#### [Extract]
|---|
The behavior at the lower level would be the same for both models,
wouldn’t it?

I think it’s the behavior of the level 2 reference (c-t) that is the same for both models; from there down things get different for the control model.

. If that level, too, were an S-R system, it would simply
receive a command from the higher system and respond by moving the mouse
forward or back by some constant amount (the distance between targets).
There wouldn’t be any feedback signal, of course, and if a target moved
the S-R system wouldn’t change its action.

I think you really have to use disturbances to distinguish the control
model from the S-R model.

But I am able to distinguish the models without the disturbance; the S-R (regression) model consistently accounts for less of the variance in behavior than the control model. The improvement in variance accounted for by the control model is much clearer when the task is very difficult, probably because (as I said above) the control model captures the dynamics that the causal model misses. As I said, I did use disturbances as part of this research to distinguish the models. But I didn’t want disturbances to be the main basis for distinguishing the models because one could always say (as Martin Taylor has in a long thread some time ago) that the lower level cursor control system is closed-loop but the reaction -time aspect of the task is open loop. I’m trying to show that even in an apparently open loop task, like this reaction time task, the behavior involves closed loop control; in this case, control of the relationship between cursor and a target position specified by the apparent “stimulus” in this task, the color of the cursor.

If there are none, it’s pretty hard to see a
difference between the behavior of one and the behavior of the other. I’m
not sure why you did see a difference. Was it because the accuracy of
reaching the target was different? Just what was
different?

It was the dynamics; the temporal shape of the mouse movement trajectories when there was a change in the color of the cursor. I think I should show the difference in a graph in the next version of the paper describing this research, the one I write after this one is rejected;-)

Best

Rick

[From Bill Powers (2011.07.04. 1145 MDT)]

Rick Marken (2011.07.04.1010) --

RM: The model doesn't quite work like that. The higher level (level 2) system controls the difference between cursor and target position (c-t). When cursor color changes an even higher level system (level 3) changes target position, t, to the appropriate position value ("appropriate" being a parameter of the model; what seemed to work best was having this highest level system --the S-R system, if you like, though I could make it a system controlling a logical variable, I suppose -- change t to 60 when the cursor was blue and to -60 when it was yellow).
|---|
#### [Rows]
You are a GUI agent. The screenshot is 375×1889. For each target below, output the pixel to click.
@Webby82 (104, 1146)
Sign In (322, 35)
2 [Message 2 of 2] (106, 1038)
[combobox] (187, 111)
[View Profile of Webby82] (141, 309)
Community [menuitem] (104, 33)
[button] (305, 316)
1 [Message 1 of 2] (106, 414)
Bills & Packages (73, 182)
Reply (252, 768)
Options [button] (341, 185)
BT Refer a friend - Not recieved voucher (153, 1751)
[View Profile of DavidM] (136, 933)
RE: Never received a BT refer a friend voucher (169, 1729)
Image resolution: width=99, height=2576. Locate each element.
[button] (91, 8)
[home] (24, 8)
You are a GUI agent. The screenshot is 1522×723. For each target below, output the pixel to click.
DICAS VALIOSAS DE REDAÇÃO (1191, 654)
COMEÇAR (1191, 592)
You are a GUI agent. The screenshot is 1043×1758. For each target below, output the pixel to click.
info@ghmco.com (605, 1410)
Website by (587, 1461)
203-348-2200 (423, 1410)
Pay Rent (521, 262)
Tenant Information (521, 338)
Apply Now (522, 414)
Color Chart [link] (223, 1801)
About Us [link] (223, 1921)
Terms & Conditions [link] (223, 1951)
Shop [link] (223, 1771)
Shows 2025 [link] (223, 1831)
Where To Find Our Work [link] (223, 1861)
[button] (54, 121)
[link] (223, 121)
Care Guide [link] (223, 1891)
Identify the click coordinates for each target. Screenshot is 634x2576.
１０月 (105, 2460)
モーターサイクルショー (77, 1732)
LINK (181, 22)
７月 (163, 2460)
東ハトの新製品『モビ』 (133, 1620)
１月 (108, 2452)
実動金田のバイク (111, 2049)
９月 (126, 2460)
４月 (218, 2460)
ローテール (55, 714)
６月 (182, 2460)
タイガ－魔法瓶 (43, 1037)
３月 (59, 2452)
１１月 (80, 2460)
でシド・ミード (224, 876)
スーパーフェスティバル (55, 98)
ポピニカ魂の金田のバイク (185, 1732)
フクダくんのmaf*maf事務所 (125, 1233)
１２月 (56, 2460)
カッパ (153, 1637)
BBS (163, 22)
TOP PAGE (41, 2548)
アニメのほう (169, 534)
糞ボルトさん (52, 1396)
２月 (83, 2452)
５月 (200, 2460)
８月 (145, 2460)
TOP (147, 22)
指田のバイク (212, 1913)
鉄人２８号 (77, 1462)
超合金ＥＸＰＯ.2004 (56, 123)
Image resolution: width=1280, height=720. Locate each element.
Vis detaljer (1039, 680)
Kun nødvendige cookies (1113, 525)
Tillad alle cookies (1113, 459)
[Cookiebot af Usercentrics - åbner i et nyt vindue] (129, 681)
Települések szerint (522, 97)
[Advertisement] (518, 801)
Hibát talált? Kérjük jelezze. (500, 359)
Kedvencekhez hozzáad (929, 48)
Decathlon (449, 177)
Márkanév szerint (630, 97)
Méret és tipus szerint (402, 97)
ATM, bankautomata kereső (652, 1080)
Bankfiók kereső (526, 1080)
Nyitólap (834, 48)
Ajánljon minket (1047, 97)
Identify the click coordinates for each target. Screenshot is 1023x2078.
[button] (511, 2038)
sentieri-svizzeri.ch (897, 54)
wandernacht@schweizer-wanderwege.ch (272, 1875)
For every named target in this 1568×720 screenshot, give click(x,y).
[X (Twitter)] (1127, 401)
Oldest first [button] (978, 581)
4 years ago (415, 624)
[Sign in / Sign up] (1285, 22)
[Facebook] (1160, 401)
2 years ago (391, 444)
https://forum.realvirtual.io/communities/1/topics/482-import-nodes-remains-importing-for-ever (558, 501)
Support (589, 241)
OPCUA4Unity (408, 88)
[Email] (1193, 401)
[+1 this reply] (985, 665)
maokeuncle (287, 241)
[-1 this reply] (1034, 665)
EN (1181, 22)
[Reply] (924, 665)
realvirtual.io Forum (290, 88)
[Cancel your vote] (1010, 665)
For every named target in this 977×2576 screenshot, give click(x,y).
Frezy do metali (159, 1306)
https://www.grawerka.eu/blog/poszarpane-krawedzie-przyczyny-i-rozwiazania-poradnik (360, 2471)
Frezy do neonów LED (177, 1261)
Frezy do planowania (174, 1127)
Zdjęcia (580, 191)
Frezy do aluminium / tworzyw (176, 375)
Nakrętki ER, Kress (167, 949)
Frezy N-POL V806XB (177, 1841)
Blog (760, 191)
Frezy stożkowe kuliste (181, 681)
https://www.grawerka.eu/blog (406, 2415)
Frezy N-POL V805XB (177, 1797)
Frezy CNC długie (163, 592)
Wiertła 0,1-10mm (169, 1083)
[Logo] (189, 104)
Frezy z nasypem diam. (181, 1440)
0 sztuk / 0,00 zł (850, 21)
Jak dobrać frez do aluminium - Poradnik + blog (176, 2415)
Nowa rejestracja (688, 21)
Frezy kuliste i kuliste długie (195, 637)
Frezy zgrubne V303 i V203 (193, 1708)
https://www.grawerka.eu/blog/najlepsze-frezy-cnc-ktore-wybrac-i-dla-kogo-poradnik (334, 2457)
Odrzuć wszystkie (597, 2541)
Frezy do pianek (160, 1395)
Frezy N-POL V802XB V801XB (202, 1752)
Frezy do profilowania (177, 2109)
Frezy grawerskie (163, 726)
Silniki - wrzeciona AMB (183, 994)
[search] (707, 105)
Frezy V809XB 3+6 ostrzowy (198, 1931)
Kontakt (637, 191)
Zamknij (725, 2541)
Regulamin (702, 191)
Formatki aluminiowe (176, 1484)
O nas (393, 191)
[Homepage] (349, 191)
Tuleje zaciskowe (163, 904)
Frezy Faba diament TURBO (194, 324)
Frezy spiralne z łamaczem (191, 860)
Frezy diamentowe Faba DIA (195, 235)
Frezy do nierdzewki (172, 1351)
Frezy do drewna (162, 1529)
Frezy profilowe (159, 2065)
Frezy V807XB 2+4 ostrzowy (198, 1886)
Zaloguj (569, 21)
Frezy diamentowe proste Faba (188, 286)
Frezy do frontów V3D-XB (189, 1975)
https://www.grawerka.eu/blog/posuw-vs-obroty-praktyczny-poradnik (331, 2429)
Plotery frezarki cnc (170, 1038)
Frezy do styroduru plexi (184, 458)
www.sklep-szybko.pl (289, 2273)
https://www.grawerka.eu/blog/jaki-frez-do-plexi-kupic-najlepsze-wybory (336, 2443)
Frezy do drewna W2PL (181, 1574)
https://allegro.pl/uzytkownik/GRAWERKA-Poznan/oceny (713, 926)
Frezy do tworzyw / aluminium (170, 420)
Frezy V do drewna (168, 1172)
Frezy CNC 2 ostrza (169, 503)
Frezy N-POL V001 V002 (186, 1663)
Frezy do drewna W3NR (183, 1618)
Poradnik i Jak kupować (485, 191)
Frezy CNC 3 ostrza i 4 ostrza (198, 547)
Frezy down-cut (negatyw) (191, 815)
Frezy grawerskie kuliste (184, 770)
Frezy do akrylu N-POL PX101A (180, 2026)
|---|
#### [Stated problem 1]
Starting with the first line of the records and going on through the line with "COMEÇAR (1191, 592)", write those lines out again with their requests, multiplying every coordinate in the answers by 2.2 and rounding each to a whole number, with halves rounded up.
#### [Stated problem 2]
Continue the discussion of the control and S-R models from the point where the text stops.
The text and the records were taken from separate sources.

#### [Task response 1]
You are a GUI agent. The screenshot is 375×1889. For each target below, output the pixel to click.
@Webby82 (229, 2521)
Sign In (708, 77)
2 [Message 2 of 2] (233, 2284)
[combobox] (411, 244)
[View Profile of Webby82] (310, 680)
Community [menuitem] (229, 73)
[button] (671, 695)
1 [Message 1 of 2] (233, 911)
Bills & Packages (161, 400)
Reply (554, 1690)
Options [button] (750, 407)
BT Refer a friend - Not recieved voucher (337, 3852)
[View Profile of DavidM] (299, 2053)
RE: Never received a BT refer a friend voucher (372, 3804)
Image resolution: width=99, height=2576. Locate each element.
[button] (200, 18)
[home] (53, 18)
You are a GUI agent. The screenshot is 1522×723. For each target below, output the pixel to click.
DICAS VALIOSAS DE REDAÇÃO (2620, 1439)
COMEÇAR (2620, 1302)

#### [Task response 2]
BP: OK, you have a velocity-control system as the lowest level of control. But you can adjust the dynamics of an open-loop model so they exactly mimic the dynamics of a control system model. When the reference signal is switched from the upper to the lower position, the cursor moves in some particular way -- probably a 1 - exp(-kt) curve --to the new position. You can put a filter into the SR system that will do the same thing that your lower two levels of control do, and in the same way. It is always possible to replace a closed-loop model with an open-loop model having suitable dynamics, as long as the independent variables and properties of the environment and output function remain constant. This is why we need the disturbances, because open-loop models must have a predictable environment free of "unmodeled dynamics" to work. Negative feedback control systems don't need that kind of coddling.

RM: I did do several runs using this same model in a reaction time task with a disturbance added so that cursor position depended on both mouse and disturbance variations. The addition of the disturbance certainly separated the model more clearly; the causal model typically accounted for only 47% of the variance in mouse movements (r = .68) while the control model typically accounted for 87% of the variance in mouse movements (r = .92).

BP: You most not have used the right kind of disturbance, or a large enough one -- you should be able to get the variance accounted for by the SR model down to essentially zero. You should add and subtract disturbances so that sometimes, to make the cursor go down, the mouse must move one way, and other times, the opposite way, at random. You can add a constant bias to the disturbance to remove any average effects, so the hand movements will be as close to random as you can get.

RM: The causal model did as "well" as it did with the disturbance added because there is still a large square wave component to mouse movements which reflects the general direction of movement to each target when the cursor changes color. The control model did as poorly as it did because this was a pretty tough task; control was good but not great.

BP: If you change the disturbance at random just as the cursor changes color, the required movement will be upward as often as downward. So half of the time the SR model will move the mouse the wrong way.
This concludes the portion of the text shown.